Stanford researchers create noninvasive way to deliver light deep inside the body

Light has an increasing number of applications in biology and medicine – it can be used to stimulate cell growth, manipulate neural signals, and treat some cancers – but it doesn't easily pass through tissue. Most methods to bring light deep within the body are invasive, requiring either tissue to be removed or an optical fiber to be inserted.

Researchers at Stanford have created a noninvasive way to deliver light to specific locations anywhere in the body. Their work, published April 13 in Nature Materials, uses nanomaterials distributed through the bloodstream to turn ultrasound waves into precise points of light. The technique provides a potential roadmap for easier, less invasive light-based treatments.

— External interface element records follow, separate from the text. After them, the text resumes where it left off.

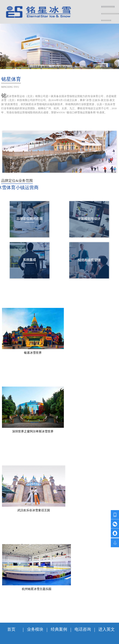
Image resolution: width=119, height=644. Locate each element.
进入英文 (106, 629)
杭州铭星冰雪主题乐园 (36, 589)
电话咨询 (83, 629)
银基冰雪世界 (33, 352)
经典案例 (59, 629)
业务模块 (35, 629)
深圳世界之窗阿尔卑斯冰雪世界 (33, 431)
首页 (11, 629)
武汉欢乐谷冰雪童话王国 (34, 510)
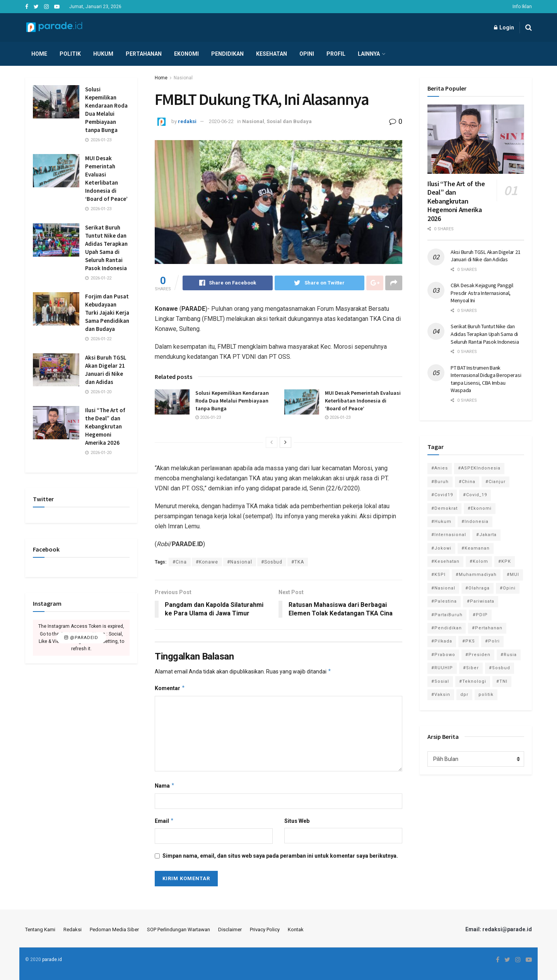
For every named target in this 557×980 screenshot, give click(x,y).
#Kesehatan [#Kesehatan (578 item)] (445, 561)
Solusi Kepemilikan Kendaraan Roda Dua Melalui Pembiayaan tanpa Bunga (232, 400)
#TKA (297, 562)
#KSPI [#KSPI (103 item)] (438, 574)
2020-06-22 (221, 121)
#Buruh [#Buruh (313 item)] (440, 481)
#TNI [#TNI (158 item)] (502, 681)
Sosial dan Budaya (289, 121)
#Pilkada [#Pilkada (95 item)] (442, 641)
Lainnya (369, 54)
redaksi (187, 121)
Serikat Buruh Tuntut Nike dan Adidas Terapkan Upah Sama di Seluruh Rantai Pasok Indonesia (485, 334)
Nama (165, 786)
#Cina (179, 562)
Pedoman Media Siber (114, 929)
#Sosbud (272, 562)
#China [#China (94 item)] (467, 481)
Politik (70, 54)
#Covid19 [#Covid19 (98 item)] (442, 495)
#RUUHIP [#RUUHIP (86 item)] (442, 668)
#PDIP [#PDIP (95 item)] (480, 615)
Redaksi (72, 929)
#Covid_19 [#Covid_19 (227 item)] (475, 495)
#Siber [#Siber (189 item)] (471, 668)
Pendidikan (227, 54)
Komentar (170, 688)
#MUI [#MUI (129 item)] (513, 574)
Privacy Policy (265, 929)
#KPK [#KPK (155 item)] (504, 561)
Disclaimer (230, 929)
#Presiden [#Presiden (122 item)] (478, 654)
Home (39, 54)
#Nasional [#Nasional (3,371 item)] (443, 588)
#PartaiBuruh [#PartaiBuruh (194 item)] (447, 615)
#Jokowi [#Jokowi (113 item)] (441, 548)
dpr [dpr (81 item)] (464, 694)
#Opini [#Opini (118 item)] (507, 588)
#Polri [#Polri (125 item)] (492, 641)
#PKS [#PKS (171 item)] (468, 641)
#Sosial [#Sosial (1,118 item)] (440, 681)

Ultrasound is very convenient to use, and it penetrates much deeper into the body than light. With these materials, we can produce light emission in the brain, in the gut, in the spinal cord, in the muscle – virtually anywhere – without needing a physical implant."

Guosong Hong, assistant professor of materials science and engineering, School of Engineering and senior author on the paper

Light on demand

The light-producing materials that Hong and his colleagues started with are large, ceramic particles more likely to be used in building materials than in the body. These materials give off light in response to mechanical stress, which can be created by ultrasound waves.

The researchers processed them down into nanoparticles and created a biocompatible coating that would allow the particles to be suspended in a solution. Then they injected that solution into mice, where blood vessels carried the nanomaterials to every part of the body.

"Wherever there is live soft tissue, there's going to be vasculature providing nutrients, oxygen, and blood cells. We can also use that to deliver light," Hong said.

The nanoparticles remain relatively dark until they are hit with focused ultrasound waves. The researchers showed they could create light in multiple locations at a time, as well as use the ultrasound for scanning, creating light as the focal point of the ultrasound moves.

To show that emission was working deeper in the body (since light can't always be seen from the outside), the researchers created a small ultrasound-producing hat for mice, and used it to create light in different parts of a mouse's brain. The light stimulated different neurons, causing the mouse to turn left or right depending on the part of the brain being activated.

"We can noninvasively tune this emission in different brain regions to produce a variety of behavioral outcomes," Hong said. The demonstration showed that light produced from ultrasound can effectively manipulate cell activity within the brain, but there are other potential uses as well. "This is a general method that can enable any application that requires light in deep tissue."

A bright future

The materials used in this work create blue light with a wavelength of 490 nanometers. This wavelength can be used to excite neurons, as the researchers demonstrated, and in photodynamic therapy for cancer. But the same methods could be used to produce other useful wavelengths from different nanomaterials. Hong and his colleagues are currently experimenting with a material that emits ultraviolet light, which can kill bacteria and viruses.

Hong is also working with Michael Lin, a professor of neurobiology and of bioengineering in the schools of Engineering and Medicine, to pair this light-producing method with a gene-editing system. One of the challenges of gene editing is that it can create off-target effects, but by pairing light-producing nanoparticles with a light-activated gene-editing system, the researchers hope to be able to use ultrasound to turn gene editing on and off in localized areas of the body.

Before any of these systems can be used in people, the researchers need to ensure that the nanomaterials are safe. While these materials did not seem to show adverse effects in mice, the researchers noted that they do not break down quickly and have the potential to accumulate in places like the liver. Now that the researchers have demonstrated that ultrasound can be used to produce light, Hong hopes to replace the ceramic nanoparticles with a biological material that will break down safely in the body.

"What we're demonstrating here is a proof of concept showing that you can produce light emission in a programmable manner deep within the body," Hong said. "If we can replace the material with one that is safer to be used in humans, that will start to pave the way for clinical applications."